The authors give a characterization of strong approximation resistance which I don't completely understand.

Given a measure $\Lambda$ in $R^{k + {k \choose 2}}$, (the coordinates of a point in this space are written $x_1, x_2, ..., x_k, x_{(1,2)}, ... x_{(i,j)}, ... , x_{(k-1, k)}$) and some subset $S \subset [k]$, they define $\Lambda_S$ as the measure projected onto the coordinates of $S$.

I can think of two such interpretations for $\Lambda_S$. First fix $k=4$ so that $\Lambda$ is in $R^{10}$. Our coordinates are $1, 2, 3, 4, (1,2), (1,3), (1,4), (2,3), (2,4), (3,4)$. Fix $S = \{1, 2, 3\}$.

Interpretation 1: Under one interpretation, the measure $\Lambda_S$ should be projected using the coordinates $1$ and $2$ and $3$ only.

Interpretation 2: Under the other interpretation we should also include the "pair" coordinates so we should project using $1$, $2$, $3$, $(1,2)$, $(1,3)$, $(2,3)$.
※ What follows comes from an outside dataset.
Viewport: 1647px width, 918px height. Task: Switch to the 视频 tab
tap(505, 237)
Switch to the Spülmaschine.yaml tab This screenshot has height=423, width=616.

I'm thinking that the second interpretation is the correct one. This is because the definition is reformulated in terms of matrices in definition 2.11 on page 19. In this formulation, we have a measure $\zeta$ on a subspace of matrices in $R^{(k+1)\times(k+1)}$ analogous to the measure $\Lambda$, but given $S$, projection measure $\zeta_S$ is defined by taking the submatrix formed by restricting to rows and columns whose indices are in $S$. But in this formulation, the entry $i,j$ of the matrix corresponds to the coordinate $x_{(i,j)}$.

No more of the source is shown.